Lines of data:

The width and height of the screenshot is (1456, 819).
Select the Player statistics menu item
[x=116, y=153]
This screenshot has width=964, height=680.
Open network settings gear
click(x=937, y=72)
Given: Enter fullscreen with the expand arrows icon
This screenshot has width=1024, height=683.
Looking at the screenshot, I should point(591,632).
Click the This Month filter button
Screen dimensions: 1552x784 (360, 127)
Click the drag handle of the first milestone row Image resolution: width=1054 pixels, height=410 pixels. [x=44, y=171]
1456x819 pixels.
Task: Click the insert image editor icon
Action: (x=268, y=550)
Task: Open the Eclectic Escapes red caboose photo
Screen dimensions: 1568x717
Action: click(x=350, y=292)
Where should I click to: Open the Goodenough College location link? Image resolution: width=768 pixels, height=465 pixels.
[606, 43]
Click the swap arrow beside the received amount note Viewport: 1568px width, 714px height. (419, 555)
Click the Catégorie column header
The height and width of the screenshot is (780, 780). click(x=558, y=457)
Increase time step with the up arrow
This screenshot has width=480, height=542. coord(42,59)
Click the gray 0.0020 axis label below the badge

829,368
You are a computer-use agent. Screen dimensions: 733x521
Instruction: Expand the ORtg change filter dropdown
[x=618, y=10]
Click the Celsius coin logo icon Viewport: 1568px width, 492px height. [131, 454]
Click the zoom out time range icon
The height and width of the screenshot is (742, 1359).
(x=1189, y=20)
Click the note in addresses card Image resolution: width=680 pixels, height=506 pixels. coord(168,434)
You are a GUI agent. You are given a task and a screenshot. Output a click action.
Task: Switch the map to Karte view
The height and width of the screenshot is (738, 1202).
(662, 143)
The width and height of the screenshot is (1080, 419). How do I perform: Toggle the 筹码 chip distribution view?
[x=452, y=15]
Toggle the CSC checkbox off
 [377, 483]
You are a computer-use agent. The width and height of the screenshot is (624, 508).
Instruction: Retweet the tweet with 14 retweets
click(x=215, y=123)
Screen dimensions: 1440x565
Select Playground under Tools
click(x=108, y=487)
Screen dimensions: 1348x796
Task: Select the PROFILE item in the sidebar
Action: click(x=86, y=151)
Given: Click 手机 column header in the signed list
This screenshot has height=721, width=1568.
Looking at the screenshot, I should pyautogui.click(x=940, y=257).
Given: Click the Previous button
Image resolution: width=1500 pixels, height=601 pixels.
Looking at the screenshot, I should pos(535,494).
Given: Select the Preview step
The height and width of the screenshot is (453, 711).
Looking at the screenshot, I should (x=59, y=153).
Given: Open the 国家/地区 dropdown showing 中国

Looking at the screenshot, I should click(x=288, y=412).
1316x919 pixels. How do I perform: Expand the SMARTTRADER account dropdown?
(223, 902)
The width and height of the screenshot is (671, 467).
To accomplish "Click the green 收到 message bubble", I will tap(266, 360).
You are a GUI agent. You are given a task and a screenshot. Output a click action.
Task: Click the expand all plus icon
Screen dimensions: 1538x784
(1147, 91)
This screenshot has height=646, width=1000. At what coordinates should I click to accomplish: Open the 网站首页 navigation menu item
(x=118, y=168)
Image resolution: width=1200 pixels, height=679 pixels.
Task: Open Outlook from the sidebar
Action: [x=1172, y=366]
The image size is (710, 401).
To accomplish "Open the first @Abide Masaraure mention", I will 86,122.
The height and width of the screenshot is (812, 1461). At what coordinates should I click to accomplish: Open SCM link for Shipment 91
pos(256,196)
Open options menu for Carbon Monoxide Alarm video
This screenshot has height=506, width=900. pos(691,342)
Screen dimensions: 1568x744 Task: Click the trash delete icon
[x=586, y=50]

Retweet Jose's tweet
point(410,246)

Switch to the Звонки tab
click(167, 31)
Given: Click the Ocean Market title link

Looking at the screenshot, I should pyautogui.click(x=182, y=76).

To be done: Update the items above so that "Carbon Monoxide Alarm" becomes "Smoke Detector", keeping every other part of the lines the same.

Result:
The width and height of the screenshot is (1456, 819).
Select the Player statistics menu item
[x=116, y=153]
This screenshot has width=964, height=680.
Open network settings gear
click(x=937, y=72)
Given: Enter fullscreen with the expand arrows icon
This screenshot has width=1024, height=683.
Looking at the screenshot, I should point(591,632).
Click the This Month filter button
Screen dimensions: 1552x784 (360, 127)
Click the drag handle of the first milestone row Image resolution: width=1054 pixels, height=410 pixels. [x=44, y=171]
1456x819 pixels.
Task: Click the insert image editor icon
Action: (x=268, y=550)
Task: Open the Eclectic Escapes red caboose photo
Screen dimensions: 1568x717
Action: click(x=350, y=292)
Where should I click to: Open the Goodenough College location link? Image resolution: width=768 pixels, height=465 pixels.
[606, 43]
Click the swap arrow beside the received amount note Viewport: 1568px width, 714px height. (419, 555)
Click the Catégorie column header
The height and width of the screenshot is (780, 780). click(x=558, y=457)
Increase time step with the up arrow
This screenshot has width=480, height=542. coord(42,59)
Click the gray 0.0020 axis label below the badge

829,368
You are a computer-use agent. Screen dimensions: 733x521
Instruction: Expand the ORtg change filter dropdown
[x=618, y=10]
Click the Celsius coin logo icon Viewport: 1568px width, 492px height. [131, 454]
Click the zoom out time range icon
The height and width of the screenshot is (742, 1359).
(x=1189, y=20)
Click the note in addresses card Image resolution: width=680 pixels, height=506 pixels. coord(168,434)
You are a GUI agent. You are given a task and a screenshot. Output a click action.
Task: Switch the map to Karte view
The height and width of the screenshot is (738, 1202).
(662, 143)
The width and height of the screenshot is (1080, 419). How do I perform: Toggle the 筹码 chip distribution view?
[x=452, y=15]
Toggle the CSC checkbox off
 [377, 483]
You are a computer-use agent. The width and height of the screenshot is (624, 508).
Instruction: Retweet the tweet with 14 retweets
click(x=215, y=123)
Screen dimensions: 1440x565
Select Playground under Tools
click(x=108, y=487)
Screen dimensions: 1348x796
Task: Select the PROFILE item in the sidebar
Action: click(x=86, y=151)
Given: Click 手机 column header in the signed list
This screenshot has height=721, width=1568.
Looking at the screenshot, I should pyautogui.click(x=940, y=257).
Given: Click the Previous button
Image resolution: width=1500 pixels, height=601 pixels.
Looking at the screenshot, I should pos(535,494).
Given: Select the Preview step
The height and width of the screenshot is (453, 711).
Looking at the screenshot, I should (x=59, y=153).
Given: Open the 国家/地区 dropdown showing 中国

Looking at the screenshot, I should click(x=288, y=412).
1316x919 pixels. How do I perform: Expand the SMARTTRADER account dropdown?
(223, 902)
The width and height of the screenshot is (671, 467).
To accomplish "Click the green 收到 message bubble", I will tap(266, 360).
You are a GUI agent. You are given a task and a screenshot. Output a click action.
Task: Click the expand all plus icon
Screen dimensions: 1538x784
(1147, 91)
This screenshot has height=646, width=1000. At what coordinates should I click to accomplish: Open the 网站首页 navigation menu item
(x=118, y=168)
Image resolution: width=1200 pixels, height=679 pixels.
Task: Open Outlook from the sidebar
Action: [x=1172, y=366]
The image size is (710, 401).
To accomplish "Open the first @Abide Masaraure mention", I will 86,122.
The height and width of the screenshot is (812, 1461). At what coordinates should I click to accomplish: Open SCM link for Shipment 91
pos(256,196)
Open options menu for Smoke Detector video
This screenshot has height=506, width=900. pos(691,342)
Screen dimensions: 1568x744 Task: Click the trash delete icon
[x=586, y=50]

Retweet Jose's tweet
point(410,246)

Switch to the Звонки tab
click(167, 31)
Given: Click the Ocean Market title link

Looking at the screenshot, I should pyautogui.click(x=182, y=76).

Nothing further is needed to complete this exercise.